In fact, holding new elections will require another lockdown of the whole country, perhaps the addition of a division or 20,000 American troops to what is there now, another 3-day curfew on all vehicle traffic, and all the logistics these steps would entail. In other words, even if they interim constitution was followed, new elections probably could not be held before November at the earliest.
In the meantime, with no parliament Ibrahim Jaafari and his Shiite-dominated cabinet would become an executive unchecked by a legislature, and so a sort of elected dictatorship (there is no supreme court yet) for two to four months.
It is not clear that the Iraqi public would have the heart for these new polls, since the last ones only produced deadlock. (People kept asking me why I wasn’t more enthusiastic about Jan. 30 at the time. It was because I knew the system had been set up so that the Sunni Arabs would probably be excluded and the Shiite religious parties would do very well, and both developments seemed to me harbingers of doom.)
We may well be watching the point at which the interim constitution begins being abandoned even in the absence of a new one, the point at which party politics and the interests of indigenous politicians overpower the technocratic dreams of the American political authority of 2003-2004. Paul Bremer had to slip out of Iraq in the middle of the night, and now his constitution may be making the same undignified exit.
Even if all this is somehow retrieved, the constitution could still be rejected in the referendum, and the Sunni Arab guerrilla movement is likely to go on anyway.

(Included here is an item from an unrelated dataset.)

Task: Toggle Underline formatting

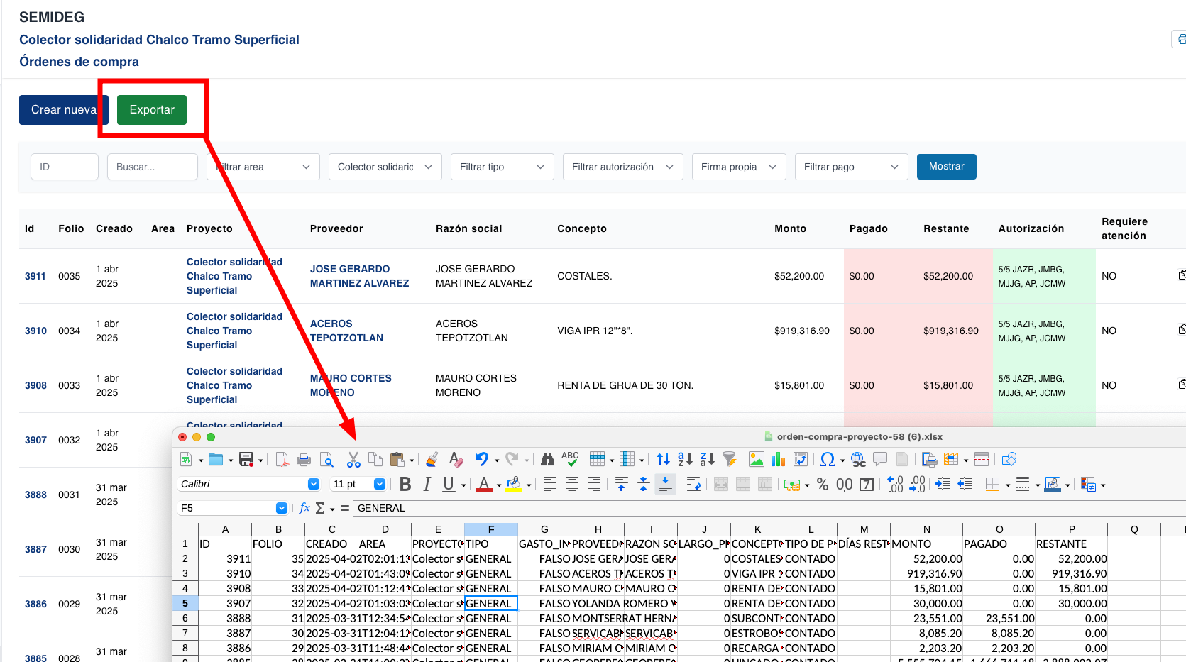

Already Monday morning the wire services were reporting 9 killed in various places by guerrilla violence.
Allegations were also made Monday that the Iraqi government is guilty of torture, in contravention of the interim constitution and also of the draft of the permanent one.
The real question isn’t the constitution. The real question is actual, concrete politics. How do you keep the Kurds in without giving away the north? How do you bring the Sunni Arabs back in to ordinary politics? How do you satisfy the Shiites without implementing Islamic law as the law of the land? Those aren’t even necessarily constitutional problems (Nigeria wrestles with similar issues every day, just in the framework of provincial statute). They are political ones. Resolving them requires compromises that the major political forces seem unwilling to make. It looks, in fact, like Nigeria circa 1966 (google Biafra).